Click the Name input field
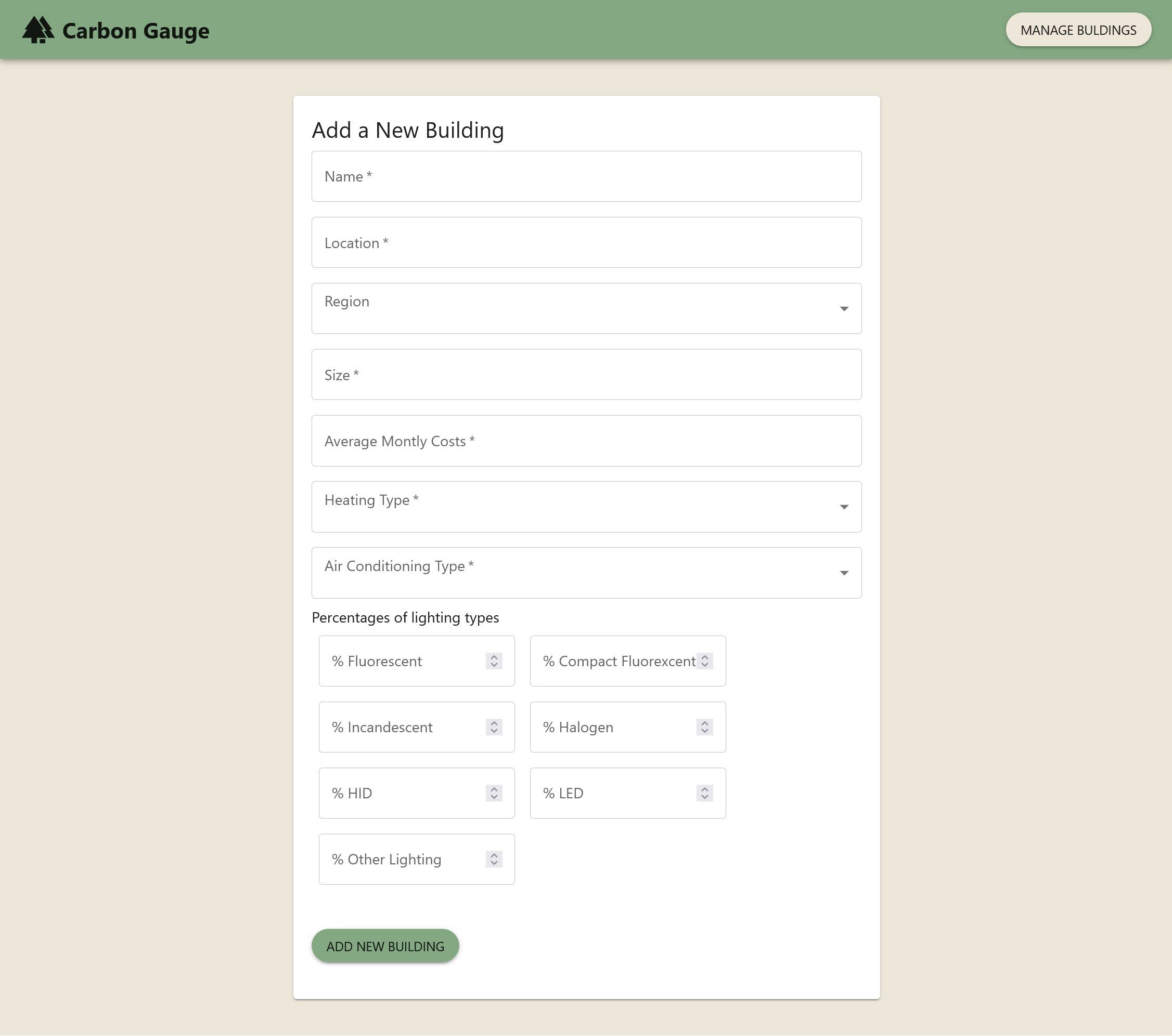 pyautogui.click(x=586, y=177)
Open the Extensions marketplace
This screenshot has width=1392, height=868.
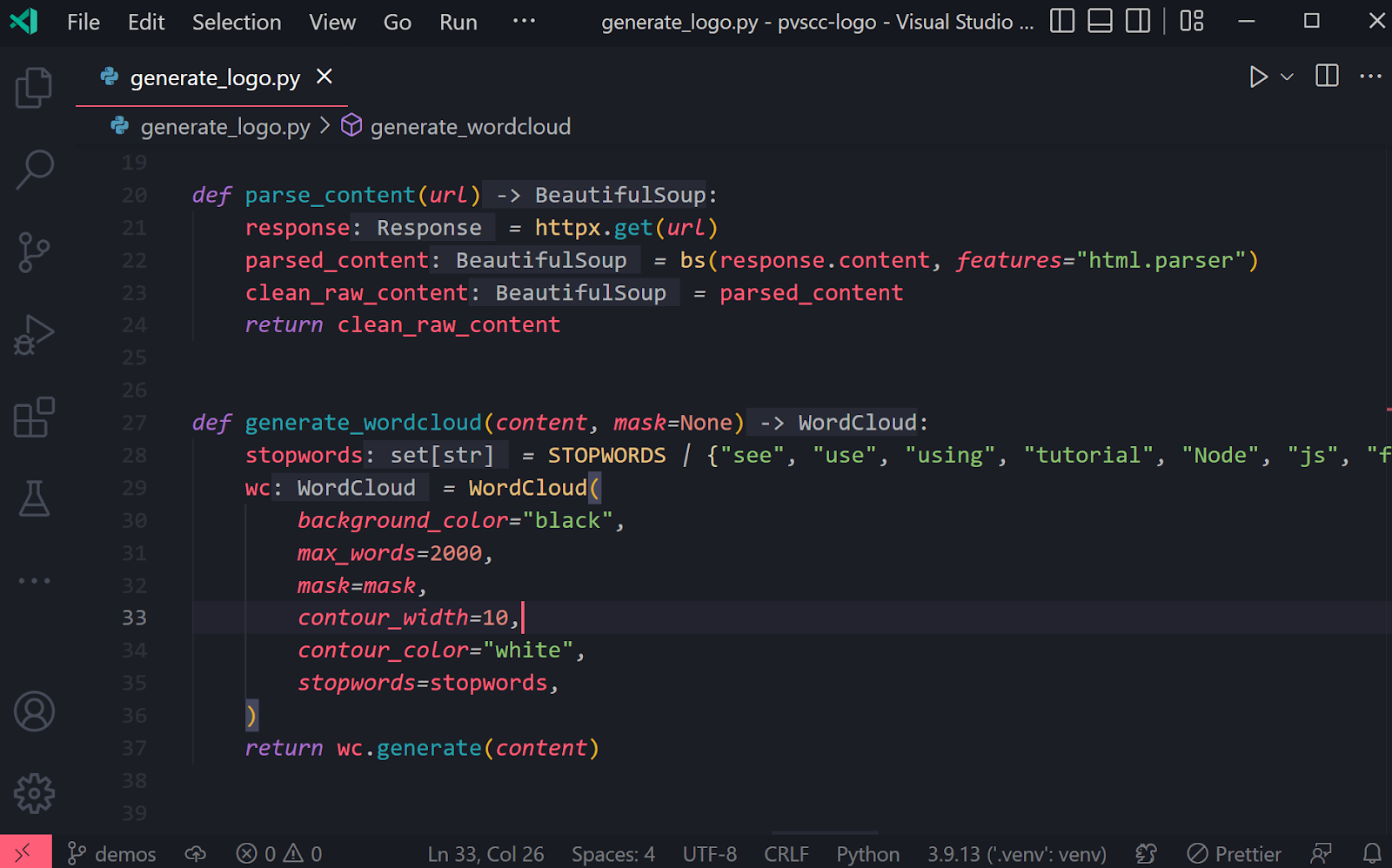point(33,417)
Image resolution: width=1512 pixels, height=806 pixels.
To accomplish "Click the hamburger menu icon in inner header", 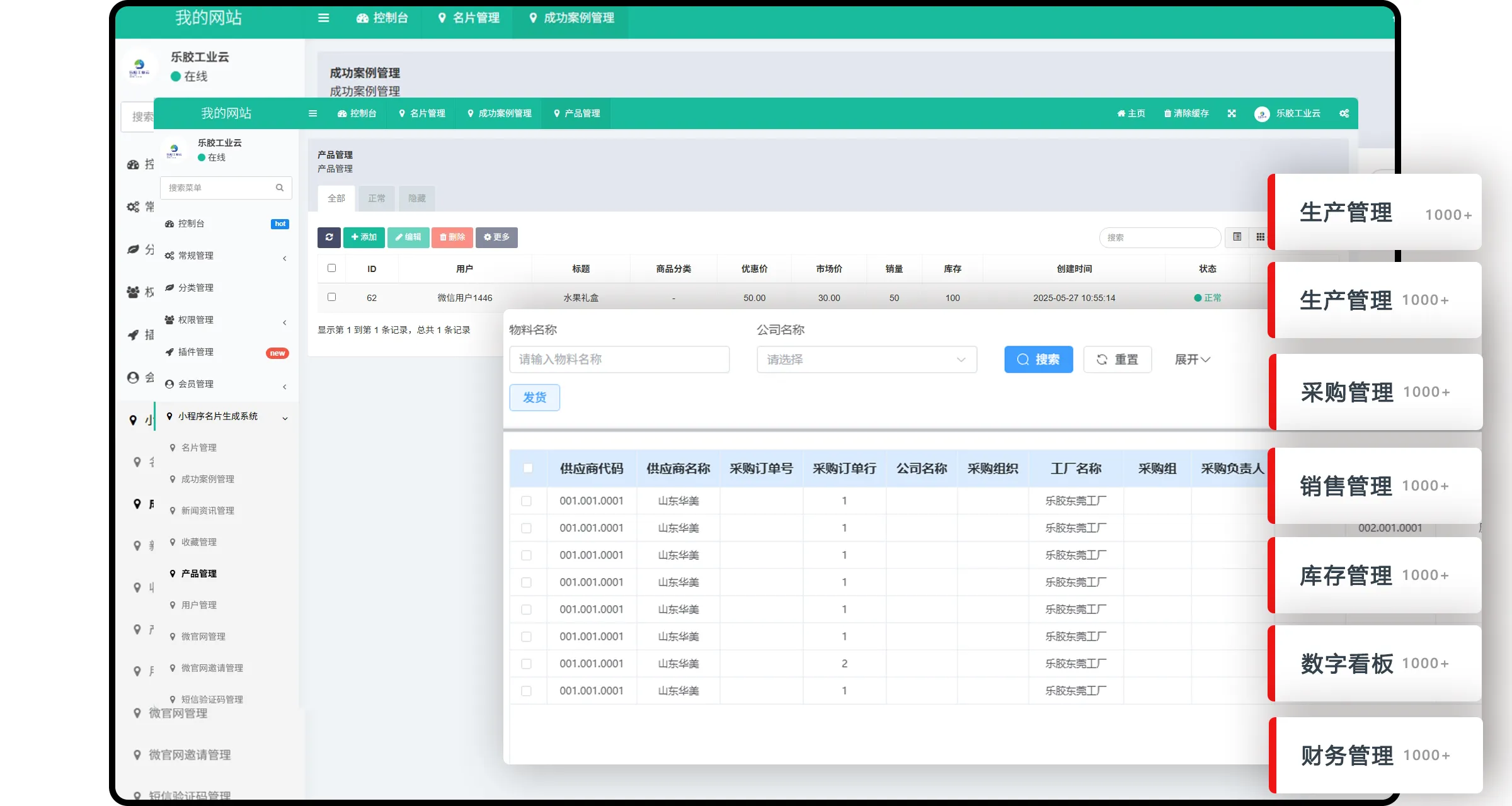I will pyautogui.click(x=312, y=113).
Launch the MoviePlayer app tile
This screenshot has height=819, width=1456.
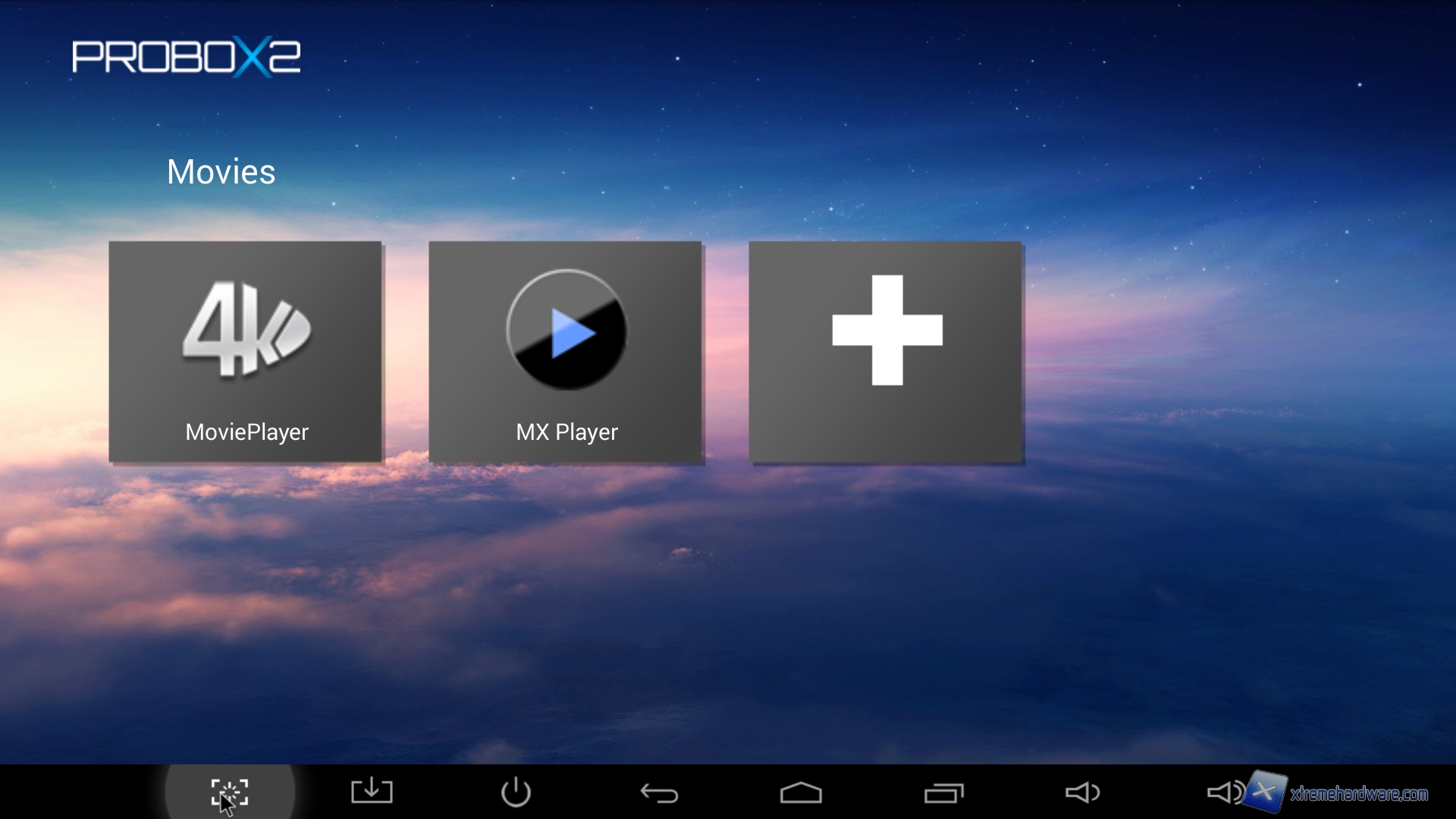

**WORK REQUIRED**
Your task is to repeat only the lines from the line containing "Launch the MoviePlayer app tile" through the final line of the material, inclusive; do not include pictures.

**RESPONSE TO THIS EXERCISE**
Launch the MoviePlayer app tile
This screenshot has height=819, width=1456.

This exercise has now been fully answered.